» **Task prompt**
Change "Loss Report" to "Damage Report" in the items between the lines holding "Task: Click the phone number 52571559" and "Open the GameObject", inclusive, and give those lines again with nothing else altered.

◆ ◆ ◆

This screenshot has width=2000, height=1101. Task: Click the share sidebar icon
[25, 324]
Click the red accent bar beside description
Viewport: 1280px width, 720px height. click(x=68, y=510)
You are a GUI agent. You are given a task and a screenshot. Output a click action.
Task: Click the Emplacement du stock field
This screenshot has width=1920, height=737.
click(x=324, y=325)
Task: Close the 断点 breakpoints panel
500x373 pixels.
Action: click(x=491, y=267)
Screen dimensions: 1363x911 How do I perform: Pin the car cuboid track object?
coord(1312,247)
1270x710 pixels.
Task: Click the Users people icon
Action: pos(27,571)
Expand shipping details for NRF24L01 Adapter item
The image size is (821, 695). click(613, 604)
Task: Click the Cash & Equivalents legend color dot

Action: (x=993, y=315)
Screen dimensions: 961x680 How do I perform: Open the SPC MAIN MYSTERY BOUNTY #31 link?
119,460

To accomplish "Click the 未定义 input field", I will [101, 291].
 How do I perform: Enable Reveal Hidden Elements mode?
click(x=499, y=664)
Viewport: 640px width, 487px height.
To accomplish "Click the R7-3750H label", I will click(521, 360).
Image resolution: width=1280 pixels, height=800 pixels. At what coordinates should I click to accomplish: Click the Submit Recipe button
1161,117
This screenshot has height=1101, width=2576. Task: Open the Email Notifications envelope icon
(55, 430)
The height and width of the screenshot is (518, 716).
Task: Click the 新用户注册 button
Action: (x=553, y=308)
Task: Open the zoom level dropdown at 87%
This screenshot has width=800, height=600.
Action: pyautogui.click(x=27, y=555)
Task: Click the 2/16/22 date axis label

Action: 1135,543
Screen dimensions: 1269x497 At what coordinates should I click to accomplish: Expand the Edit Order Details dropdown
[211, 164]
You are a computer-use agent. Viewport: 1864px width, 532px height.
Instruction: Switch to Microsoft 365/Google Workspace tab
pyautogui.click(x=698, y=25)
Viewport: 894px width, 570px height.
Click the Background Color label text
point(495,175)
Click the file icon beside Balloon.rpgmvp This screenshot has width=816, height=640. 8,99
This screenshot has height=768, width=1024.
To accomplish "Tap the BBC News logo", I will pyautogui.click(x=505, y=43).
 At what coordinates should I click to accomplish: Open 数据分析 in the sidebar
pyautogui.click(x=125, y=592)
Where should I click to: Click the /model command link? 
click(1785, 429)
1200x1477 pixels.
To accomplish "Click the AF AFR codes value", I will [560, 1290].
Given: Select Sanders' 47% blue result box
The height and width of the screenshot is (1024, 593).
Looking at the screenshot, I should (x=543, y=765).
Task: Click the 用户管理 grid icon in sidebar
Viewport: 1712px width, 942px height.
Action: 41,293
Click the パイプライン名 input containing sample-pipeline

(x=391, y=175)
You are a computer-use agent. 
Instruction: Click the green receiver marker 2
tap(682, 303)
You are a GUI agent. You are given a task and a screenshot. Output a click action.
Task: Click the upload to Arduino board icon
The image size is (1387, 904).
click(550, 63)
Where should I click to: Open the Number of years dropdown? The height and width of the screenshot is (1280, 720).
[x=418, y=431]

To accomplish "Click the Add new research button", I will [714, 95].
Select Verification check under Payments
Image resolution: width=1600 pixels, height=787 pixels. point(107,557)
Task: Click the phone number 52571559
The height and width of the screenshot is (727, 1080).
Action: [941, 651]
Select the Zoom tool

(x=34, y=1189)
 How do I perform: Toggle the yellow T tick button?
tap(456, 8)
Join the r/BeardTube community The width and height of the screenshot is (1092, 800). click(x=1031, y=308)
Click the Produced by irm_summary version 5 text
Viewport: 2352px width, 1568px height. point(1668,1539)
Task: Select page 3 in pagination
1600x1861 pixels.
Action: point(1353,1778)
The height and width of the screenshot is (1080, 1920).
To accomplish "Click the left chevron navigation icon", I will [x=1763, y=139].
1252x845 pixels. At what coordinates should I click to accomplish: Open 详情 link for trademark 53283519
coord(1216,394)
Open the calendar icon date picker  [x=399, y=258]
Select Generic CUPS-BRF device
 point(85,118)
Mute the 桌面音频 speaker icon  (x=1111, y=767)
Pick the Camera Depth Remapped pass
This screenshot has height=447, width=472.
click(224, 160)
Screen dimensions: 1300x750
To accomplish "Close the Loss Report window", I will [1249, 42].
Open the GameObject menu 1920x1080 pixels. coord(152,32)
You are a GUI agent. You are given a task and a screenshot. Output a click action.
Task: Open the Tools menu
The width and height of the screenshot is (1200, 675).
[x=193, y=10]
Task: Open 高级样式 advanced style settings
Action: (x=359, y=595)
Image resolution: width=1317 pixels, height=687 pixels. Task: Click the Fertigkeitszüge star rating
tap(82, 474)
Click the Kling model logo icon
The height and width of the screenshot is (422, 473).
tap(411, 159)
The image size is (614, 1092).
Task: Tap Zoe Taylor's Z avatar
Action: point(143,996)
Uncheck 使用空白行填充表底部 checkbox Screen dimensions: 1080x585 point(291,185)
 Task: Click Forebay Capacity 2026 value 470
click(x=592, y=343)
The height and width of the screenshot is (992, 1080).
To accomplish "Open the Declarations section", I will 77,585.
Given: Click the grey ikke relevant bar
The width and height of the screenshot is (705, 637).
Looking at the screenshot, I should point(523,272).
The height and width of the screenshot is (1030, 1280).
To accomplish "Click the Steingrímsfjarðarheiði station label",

◆ ◆ ◆

» **Answer to the task**
Task: Click the phone number 52571559
The height and width of the screenshot is (727, 1080).
Action: [941, 651]
Select the Zoom tool

(x=34, y=1189)
 How do I perform: Toggle the yellow T tick button?
tap(456, 8)
Join the r/BeardTube community The width and height of the screenshot is (1092, 800). click(x=1031, y=308)
Click the Produced by irm_summary version 5 text
Viewport: 2352px width, 1568px height. point(1668,1539)
Task: Select page 3 in pagination
1600x1861 pixels.
Action: point(1353,1778)
The height and width of the screenshot is (1080, 1920).
To accomplish "Click the left chevron navigation icon", I will [x=1763, y=139].
1252x845 pixels. At what coordinates should I click to accomplish: Open 详情 link for trademark 53283519
coord(1216,394)
Open the calendar icon date picker  [x=399, y=258]
Select Generic CUPS-BRF device
 point(85,118)
Mute the 桌面音频 speaker icon  (x=1111, y=767)
Pick the Camera Depth Remapped pass
This screenshot has height=447, width=472.
click(224, 160)
Screen dimensions: 1300x750
To accomplish "Close the Damage Report window", I will [1249, 42].
Open the GameObject menu 1920x1080 pixels. coord(152,32)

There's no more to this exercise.